Closing Off Transdniester
Thursday, March 9, 2006 at 09:03AM
Dan McMinn in 02) Foreign Policy - Russia, 03) Foreign Policy - Western Europe, 04) Foreign Policy - Eastern Europe, 10) The Cabinet

here's hoping for a tight seal

So in its usual bruisingly herky-jerky way, the Yushchenko government has finally cracked down on bandit-state Transdniester. On March 5, Ukraine changed its customs regulations such that "cargos coming to Ukraine from Transdniestria may be cleared only if their clearance is certified by the Moldovan Custom Service". As the Kyiv Post reports, Moldova then demanded that all Transdniester businesses begin to pay Moldovan taxes and reregister in Chisinau (with some tax breaks and other sops).

The extremity of this change in tactics would be hard to overstate, as only last month the government joined up with Russia to circumvent the current negotiations, an act which left out Western participants and accepted the Moscow-Tiraspol argument that, according to EDM, "a) introduced European customs regulations on that border would amount to an "economic blockade" of Transnistria, and b) stated Transnistria has a "right" to conduct its own external trade operations, pending a political settlement of the conflict."

Of course the Transdniester barons and Russia are pissed. Russia has, in fact, been denouncing the new deal non-stop since it went through. Their main reason for opposing the plan is their blindingly obvious insight that Ukraine is using this to try to pressure Transdniester.

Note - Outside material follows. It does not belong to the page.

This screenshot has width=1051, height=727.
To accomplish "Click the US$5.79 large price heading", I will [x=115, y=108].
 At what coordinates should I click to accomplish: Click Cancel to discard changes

Of course it is. When you crack down on smuggled goods out of a country whose economy is based on smuggling, you'd hope it would pressure someone. Transdniester President Igor Smirnov seems to think it will work, too, saying that this means "slow economic death" for the statelet, while his Chamber of Commerce Head just calls it "unacceptable". There was also much talk from Smirnov about how Russia is Transdniester's last real friend.

Prompted by the EU Border Assistance Mission?

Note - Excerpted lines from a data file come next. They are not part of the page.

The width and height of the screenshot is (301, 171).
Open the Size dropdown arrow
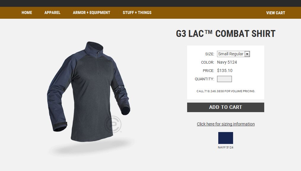point(247,54)
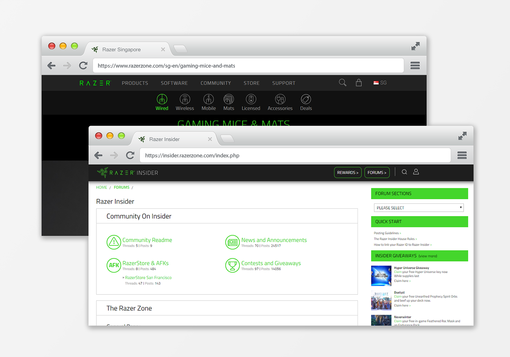The image size is (510, 357).
Task: Click the Mats category icon
Action: pos(228,99)
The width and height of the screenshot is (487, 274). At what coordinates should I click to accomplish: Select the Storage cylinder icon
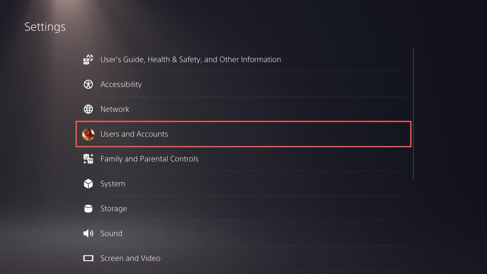(x=88, y=208)
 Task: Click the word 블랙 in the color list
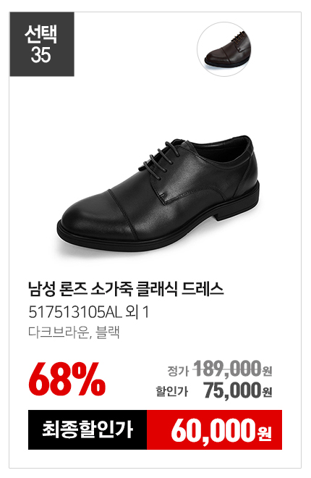[x=108, y=332]
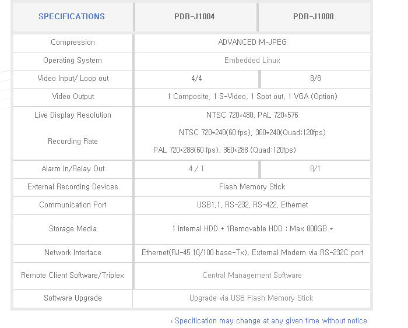
Task: Click the Alarm In/Relay Out label
Action: 73,169
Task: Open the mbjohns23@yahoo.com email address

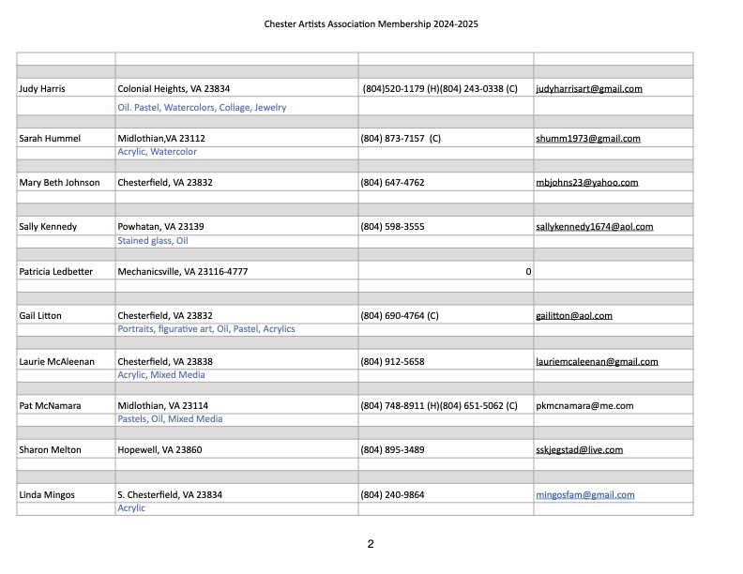Action: [x=586, y=183]
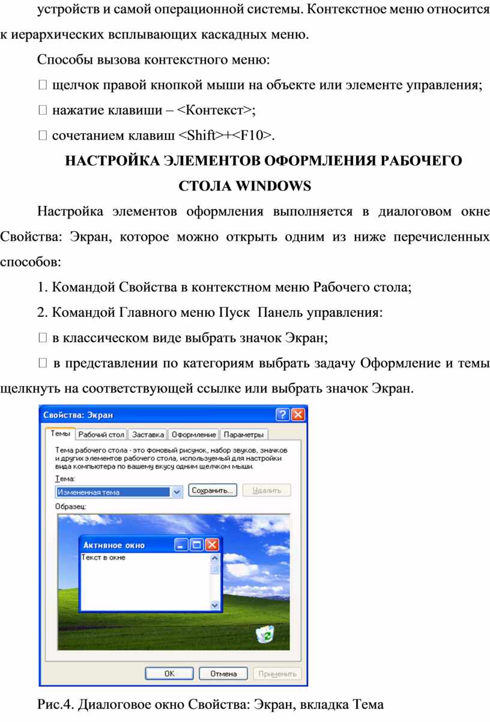Click red close icon on Активное окно sample
This screenshot has width=490, height=722.
coord(212,545)
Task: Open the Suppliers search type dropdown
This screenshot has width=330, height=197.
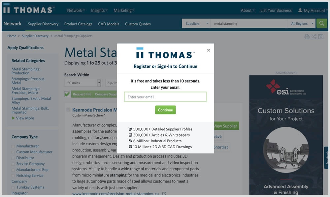Action: coord(196,24)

In contrast to the Russians and Transdniester government, the EU lauded the crackdown as "very important for the establishment of an orderly regime on the Ukrainian-Moldovan border, to which the EU attaches great importance."

They should know what it represents, too, because they recently established their first ever border assistance mission on the Ukraine-Moldova-Transdniester border, a mission whose effectiveness hinged on Ukraine's border integrity.

Smirnov's theory is that Ukraine is being "used by Moldova", while Moldova's response to the change in policy was "well finally!" This seems like a very timely save by Ukraine in the face of the decline into irrelevance of OSCE mediation, a process described in all its painful detail by Vladimir Socor of the Eurasia Daily Monitor (in chronological order starting last summer): 1 OSCE dodging big issues, 2 Transdniester demilitarization deal flawed and full of holes, 3 New deal does not reduce Russian presence in Transdniester, 4 New negotiations format leaves out West, , 5 OSCE survives through minimal relevance, 7 Moscow destroying OSCE credibility from inside, 8 Russia stonewalls at end year conference, 9 EU critical of OSCE-Russia deal.

So you have an EU that is critical of the weak stance of the OSCE.  With that failure of OSCE intervention, the EU's Common Foreign and Security Policy was crumbling. It was on the border and in a position to back up its accusations of smuggling with solid evidence, and it desperately needs Ukrainian assistance to curtail that smuggling. The border mission has just had a few months to really put together a decent report, and so I would guess that it was primarily EU pressure that was motivating Ukraine.

Will It Hold Up?

Well, it's already lasted longer than the last time (under Kuchma in 2001) when Ukraine allowed Moldovan customs officials to inspect shipments from Transdniester. That didn't hold up longer than 24 hours. 

The main actor is likely to be Yanukovych. He should come in on the discussion any day now to condemn the loss of real negotiations and friendly relations with Russia, but what he'll do as PM if Regions wins enough seats to get him in is much less clear. EDM speculated that Petro Poroshenko was likely to have benefitted from the illegal trade, which may explain why the NSNU government would be shutting it down right before Yanukovych is set to gain new powers, rather than earlier.

But Yanukovych may restart the trade anyway, arguing for "improved relations" with Russia and betting he'll be able to weather the NSNU and BYT accusations of smuggling enough to make it worthwhile to pick up where Poroshenko left off.